A Note from Mary Ruth Shields. Owner of United Sewing and Design

I discovered Mary Ann Stewart on Instagram and was instantly struck by her passionate grasp of her status as a white, middle-class woman and eco-conscious apparel professional. Through her Instagram page (@freshcercle) and new “Bold and Brazen” podcast, she spreads nuggets of thoughtfulness and positivity about clothing consumption, history, and the environment. In this post, she discusses the work that white folks must engage in to:

  • learn about systemic racism and negative environmental impacts in the apparel industry;
  • unlearn the thoughts and actions that have built these systems; and
  • relearn a new way to think and act so that we arrive at a “beautiful future” for all.

I’m sure you will find her guest post below to be challenging, thought-provoking, and inspiring.

 

LEARN, UNLEARN, RELEARN

Mary Ann Stewart, eco fashion professional
Mary Ann Stewart, eco fashion professional

by Mary Ann Stewart

 

“The illiterate of the 21st century will not be those who cannot read and write, but those who cannot learn, unlearn, and relearn.”

                                                            ~ Alvin Toffler (1928-2016)

Before I dive in, I want to state that I’m a white woman living in a suburban Massachusetts community. I’ve grown up and moved through this world with layers of privilege. Among other things, this privilege has enabled me to start an eco-fashion business in the middle of a global pandemic. But, the framework of this privilege has been built to serve all white people at the expense of black, brown, and indigenous people of color (BIPOC). I’m part of the problems this framework has created so I continue to learn, unlearn, relearn.

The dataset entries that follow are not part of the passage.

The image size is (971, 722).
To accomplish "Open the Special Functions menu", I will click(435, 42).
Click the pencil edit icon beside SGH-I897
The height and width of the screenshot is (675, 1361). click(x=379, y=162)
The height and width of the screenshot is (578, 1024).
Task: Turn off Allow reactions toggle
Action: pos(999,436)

Enslavement Builds a Capitalist Society and Systemic Racism

There is documentation, according to the website history.com, that there were already captive Africans in the Americas as early as the 1400s; as early as 1526 in the region that would become the United States. However, it is understood that for at least 250 years, the labor of enslaved built the economic foundation of a new nation. From 1619 to 1865, millions of human beings were hunted and trapped in West Africa. They were ripped from their families and communities, crammed into the bowels of slave ships, and transported to the colonies. From the moment those first African laborers stepped ashore in Jamestown, VA in 1619,

slavery became part of American culture, establishing frameworks and systems of capitalism, employment, and advancement.

Massachusetts was the first among the new colonies to legalize slavery and the first ships were launched from here. Although gradually northern states abolished slavery, northerners did not need to *own* slaves to grow rich from the institution. Ship-building continued to flourish in coastal colonies, including abolitionist states in New England. Shipping tycoons in Rhode Island profited from nearly a thousand slave voyages bound for West Africa. Bankers in New York insured ships that brought captives to Charleston, SC. Distillers in Massachusetts imported molasses from Caribbean plantations and distributed rum to Africa. Textile manufacturers in Great Britain and New England turned southern cotton and indigo dye into cloth. The systemic racism and the racial injustices which grew from these capitalist activities were established well before the Civil War and continued after the Civil War, evinced in “Jim Crow” laws according to a 2014 article by the Equal Justice Initiative. And they continue right up to today.

 

Fashion’s Exploitation of People and Our Environment

Rachel Cargel, a Public Academic, Philanthropic Innovator, and Social Entrepreneur reminds us that antiracism work is NOT a self-improvement space for white people. She says if protecting bodies and empowering black lives aren’t at the center of our work then we’re not here at all for black people, we’re simply going through motions to make our white selves feel better. I’m grateful to have been directed to BIPOC activists for years. Their words and work have brought forth greater urgency for me to learn, unlearn, and relearn some American History, especially where it intersects with my interests and experiences with fabric and making or buying clothes.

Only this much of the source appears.